▶ _Recorded data_
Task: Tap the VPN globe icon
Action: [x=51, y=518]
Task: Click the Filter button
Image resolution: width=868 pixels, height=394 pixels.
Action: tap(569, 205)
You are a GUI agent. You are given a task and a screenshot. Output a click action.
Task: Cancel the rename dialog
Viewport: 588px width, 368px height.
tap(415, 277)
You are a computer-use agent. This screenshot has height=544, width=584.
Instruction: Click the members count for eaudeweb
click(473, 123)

==

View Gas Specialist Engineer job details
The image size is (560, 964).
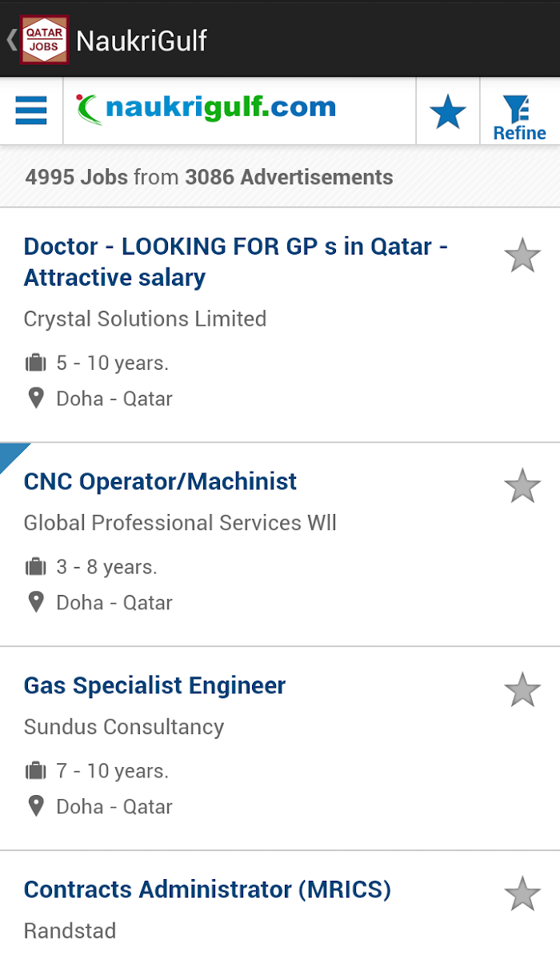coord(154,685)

* * *

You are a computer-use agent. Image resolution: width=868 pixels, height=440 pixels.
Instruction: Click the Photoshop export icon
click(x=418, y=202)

▶ _What is needed_
Should a line in the material contain "screenshot", copy it.

▶ _Solution below_
You are a GUI agent. You are given a task and a screenshot. Output a click action.
You are a computer-use agent. This screenshot has height=544, width=584.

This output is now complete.